In the same way a client may want to authenticate servers, a client may want to treat clients differently based on access. For example, a green key accessing a database but an orange key having read-only access. On slide 58 we demonstrate a way you can do this based on which certificate was provided to perform authorization.

Hardware keys

Hardware bound keys are a lot of fun, too. Hardware in your computer can be used to store private keys. Security keys do this. Hardware bound keys work by storing the private key in the hardware. From user-land, you cannot interact with it in any way. An API exposes a signing request to state “don’t give me the private key, but use the private key on this device to sign this” -- in the case of an attack the attacker must use the kernel API instead of being able to say you have no idea where the private key now is as a file if your system is compromised.

In Go, a Certificate has a PrivateKey field which can be used to implement conditional interfaces, such as providing it an ECDSAKey which will use an interface method to perform ECDSA.

But, the TL;DR here is to never assume private keys are in memory. It could potentially be in other key management systems, or even hardware, so just pass around private keys in all of your APIs directly.

LetsEncrypt

LetsEncrypt is amazing, and Go has amazing integration with it. LetsEncrypt is a CA which sends challenges to domains to prove the server on the other end has control over the domain. Please, use LetsEncrypt!

golang.org/x/crypto/acme/autocert is a great Go package which allows you to just automatically get certificates that are trusted very easily. Slide 72 shows this. Note that the cache should be kept safe, perhaps in a bucket somewhere.

Certificate transparency

Certificate transparency is a new and integral part of Chrome today. It tries to solve the issue of evil CAs issuing a bad certificate and it going unnoticed by everyone. A small CA issuing a certificate for Google.com -- or Facebook.com -- for example, would be a very bad situation. Certificate transparency solves this.

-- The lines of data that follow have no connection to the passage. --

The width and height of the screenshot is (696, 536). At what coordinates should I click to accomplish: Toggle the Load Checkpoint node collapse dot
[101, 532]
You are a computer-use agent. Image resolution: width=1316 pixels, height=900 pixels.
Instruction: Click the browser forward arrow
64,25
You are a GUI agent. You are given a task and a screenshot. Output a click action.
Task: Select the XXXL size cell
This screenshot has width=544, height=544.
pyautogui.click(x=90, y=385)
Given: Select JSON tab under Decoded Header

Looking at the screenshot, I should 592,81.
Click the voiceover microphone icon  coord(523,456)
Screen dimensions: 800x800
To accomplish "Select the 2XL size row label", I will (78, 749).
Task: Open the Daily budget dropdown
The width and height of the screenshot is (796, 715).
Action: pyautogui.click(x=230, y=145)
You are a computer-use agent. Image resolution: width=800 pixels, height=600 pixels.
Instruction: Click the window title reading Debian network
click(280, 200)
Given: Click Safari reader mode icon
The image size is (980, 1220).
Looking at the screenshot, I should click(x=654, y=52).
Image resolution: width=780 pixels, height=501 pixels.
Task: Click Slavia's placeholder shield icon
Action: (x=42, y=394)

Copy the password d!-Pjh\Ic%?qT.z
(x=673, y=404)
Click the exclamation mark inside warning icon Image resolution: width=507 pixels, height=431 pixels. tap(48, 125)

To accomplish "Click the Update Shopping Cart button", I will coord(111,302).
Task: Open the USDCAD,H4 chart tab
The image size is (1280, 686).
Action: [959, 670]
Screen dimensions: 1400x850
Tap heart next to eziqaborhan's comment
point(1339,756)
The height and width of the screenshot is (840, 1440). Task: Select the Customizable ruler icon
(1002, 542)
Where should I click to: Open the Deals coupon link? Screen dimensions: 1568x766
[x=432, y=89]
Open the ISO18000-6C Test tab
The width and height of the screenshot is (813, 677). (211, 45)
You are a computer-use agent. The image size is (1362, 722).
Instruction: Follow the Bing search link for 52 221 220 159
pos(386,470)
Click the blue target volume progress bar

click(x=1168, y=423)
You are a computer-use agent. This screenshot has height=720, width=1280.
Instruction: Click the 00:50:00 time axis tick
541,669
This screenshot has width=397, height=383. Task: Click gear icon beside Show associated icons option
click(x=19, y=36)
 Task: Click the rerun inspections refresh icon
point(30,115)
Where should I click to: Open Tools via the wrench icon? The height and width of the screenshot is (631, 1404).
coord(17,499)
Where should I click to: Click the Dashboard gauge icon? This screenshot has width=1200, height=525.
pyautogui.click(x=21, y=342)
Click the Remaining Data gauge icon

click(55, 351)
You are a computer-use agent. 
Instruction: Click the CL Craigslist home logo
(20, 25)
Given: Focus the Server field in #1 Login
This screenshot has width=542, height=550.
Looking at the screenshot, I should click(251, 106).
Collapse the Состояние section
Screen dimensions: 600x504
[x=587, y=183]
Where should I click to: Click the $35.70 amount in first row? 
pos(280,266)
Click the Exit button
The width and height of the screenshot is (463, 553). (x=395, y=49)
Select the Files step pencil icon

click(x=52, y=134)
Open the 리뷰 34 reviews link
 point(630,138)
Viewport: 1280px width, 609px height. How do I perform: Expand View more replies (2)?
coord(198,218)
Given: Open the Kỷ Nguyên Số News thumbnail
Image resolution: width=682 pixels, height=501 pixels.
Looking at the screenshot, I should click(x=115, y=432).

Certificate transparency is a log of every certificate issued by a CA, and every certificate ever issued must appear here. It is a cryptographically proven log, ensuring its validity. It uses signed certificate timestamps for this.

Certificate transparency in Go is at github.com/google/certificate-transparency-go and can be used to dump certificates. This can be used to check your own certificates to see if someone else has access to a DNS record or private key and has issued certificates for your domain.

Closing thoughts

PKI is a huge topic, and there is no clear definition of PKI. What I believe you should do:

  • Just use HTTPS! -- stop using HTTP to allow your clients to hit backend services. You should be doing this work anyway, because production needs HTTPS.
  • Set up scripts that generate certificates, do not use HTTP.
  • Most importantly, be safe out there all!